Un retrato del príncipe Andrew en una calle de Londres. REUTERS/John Sibley
Un retrato del príncipe Andrew en una calle de Londres. REUTERS/John Sibley

Nunca dejará de asombrarme la fascinación que las monarquías siguen ejerciendo sobre sus súbditos, sean del país que sean y pase el tiempo que pase. A lo mejor se trata de un reflejo histórico, un tic ancestral que obliga a la genuflexión y a la reverencia ya sea en Tailandia, en Noruega o en Mónaco. El concepto de que existan seres humanos distinguidos genéticamente por el simple hecho de ser vástagos de determinada familia resulta tan ridículo a estas alturas del milenio que cuesta creer que haya más de cuarenta monarquías funcionando actualmente en el mundo. No menos anacrónicos y no menos ridículos son los pactos constitucionales por los cuales muchas de esas monarquías mantienen sus privilegios intactos. Sí, hay que verlo para creerlo, pero así son las cosas.

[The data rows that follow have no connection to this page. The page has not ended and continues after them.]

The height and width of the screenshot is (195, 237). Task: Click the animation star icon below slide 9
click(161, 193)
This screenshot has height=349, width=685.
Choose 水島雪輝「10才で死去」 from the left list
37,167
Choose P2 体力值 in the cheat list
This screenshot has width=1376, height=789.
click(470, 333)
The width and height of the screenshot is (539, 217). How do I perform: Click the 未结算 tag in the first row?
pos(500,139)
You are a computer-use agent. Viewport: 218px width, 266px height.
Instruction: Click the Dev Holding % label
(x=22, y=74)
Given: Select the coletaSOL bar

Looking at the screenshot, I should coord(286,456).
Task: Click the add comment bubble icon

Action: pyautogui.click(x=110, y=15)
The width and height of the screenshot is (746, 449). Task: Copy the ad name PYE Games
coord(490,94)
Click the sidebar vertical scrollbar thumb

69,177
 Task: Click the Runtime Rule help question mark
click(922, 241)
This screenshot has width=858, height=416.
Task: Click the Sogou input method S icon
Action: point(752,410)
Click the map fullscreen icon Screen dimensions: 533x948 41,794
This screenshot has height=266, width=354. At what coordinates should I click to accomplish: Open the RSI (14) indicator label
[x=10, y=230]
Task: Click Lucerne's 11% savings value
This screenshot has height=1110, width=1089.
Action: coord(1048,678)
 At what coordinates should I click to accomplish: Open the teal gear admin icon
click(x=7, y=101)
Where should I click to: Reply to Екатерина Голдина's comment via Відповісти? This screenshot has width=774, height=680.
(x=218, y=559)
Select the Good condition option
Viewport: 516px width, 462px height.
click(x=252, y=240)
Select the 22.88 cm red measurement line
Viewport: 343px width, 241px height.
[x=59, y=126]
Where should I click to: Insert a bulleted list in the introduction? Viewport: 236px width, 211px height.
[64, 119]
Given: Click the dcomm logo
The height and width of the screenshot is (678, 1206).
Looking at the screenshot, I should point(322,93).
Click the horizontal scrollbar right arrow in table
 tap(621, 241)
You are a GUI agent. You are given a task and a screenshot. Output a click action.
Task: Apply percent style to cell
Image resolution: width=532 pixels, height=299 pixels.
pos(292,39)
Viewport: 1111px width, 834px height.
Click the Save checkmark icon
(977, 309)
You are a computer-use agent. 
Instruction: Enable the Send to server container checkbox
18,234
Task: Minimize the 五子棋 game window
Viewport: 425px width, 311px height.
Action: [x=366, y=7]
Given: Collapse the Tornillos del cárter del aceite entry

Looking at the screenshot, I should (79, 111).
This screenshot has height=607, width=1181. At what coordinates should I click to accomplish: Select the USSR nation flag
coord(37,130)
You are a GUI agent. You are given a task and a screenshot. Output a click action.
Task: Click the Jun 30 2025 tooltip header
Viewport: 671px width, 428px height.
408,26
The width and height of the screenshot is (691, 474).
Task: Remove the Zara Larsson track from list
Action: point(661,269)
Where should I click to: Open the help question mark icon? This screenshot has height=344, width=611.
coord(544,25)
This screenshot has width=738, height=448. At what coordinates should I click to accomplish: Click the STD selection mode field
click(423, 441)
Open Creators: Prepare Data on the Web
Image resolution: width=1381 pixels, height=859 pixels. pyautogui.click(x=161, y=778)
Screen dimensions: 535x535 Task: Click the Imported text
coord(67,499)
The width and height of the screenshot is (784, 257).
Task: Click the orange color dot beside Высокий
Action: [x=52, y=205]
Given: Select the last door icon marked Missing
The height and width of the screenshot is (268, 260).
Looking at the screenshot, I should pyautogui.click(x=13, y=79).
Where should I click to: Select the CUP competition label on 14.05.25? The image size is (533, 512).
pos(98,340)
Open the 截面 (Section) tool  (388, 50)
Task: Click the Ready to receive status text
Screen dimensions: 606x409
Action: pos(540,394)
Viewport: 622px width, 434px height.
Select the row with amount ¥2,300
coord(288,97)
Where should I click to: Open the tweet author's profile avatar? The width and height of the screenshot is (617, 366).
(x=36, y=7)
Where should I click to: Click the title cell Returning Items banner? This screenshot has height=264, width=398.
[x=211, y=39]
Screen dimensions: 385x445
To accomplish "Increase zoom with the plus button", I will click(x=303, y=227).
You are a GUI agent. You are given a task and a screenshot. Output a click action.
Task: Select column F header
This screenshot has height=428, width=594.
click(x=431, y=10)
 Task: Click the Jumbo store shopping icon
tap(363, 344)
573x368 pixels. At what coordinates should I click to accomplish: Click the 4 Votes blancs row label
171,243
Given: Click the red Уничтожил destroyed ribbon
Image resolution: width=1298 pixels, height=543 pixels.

Yo lo comprobé en persona a mediados de los ochenta el día en el que el príncipe Felipe, actual rey de España, llegó a la Universidad Autónoma para su primera clase en la Facultad de Derecho. Por entonces yo cursaba Filología Hispánica y no podía creer que una inmensa muchedumbre de chavales -una multitud como no volví a ver otra en el campus de la Autónoma- decidiera parar las clases para recibir a su futuro monarca. Tuve que frotarme los ojos varias veces pero no había duda ni confusión posible: miles y miles de estudiantes aclamando a un borbón que saludaba encantado del cariño popular. ¿Aparte de nacer, qué había hecho Felipe Juan Pablo Alfonso de Todos los Santos de Borbón y Grecia para merecer semejante homenaje? ¿Había escrito un gran libro? ¿Había ganado un torneo de tenis o de ajedrez? ¿Había salvado a alguien? ¿Había hecho un gran descubrimiento científico?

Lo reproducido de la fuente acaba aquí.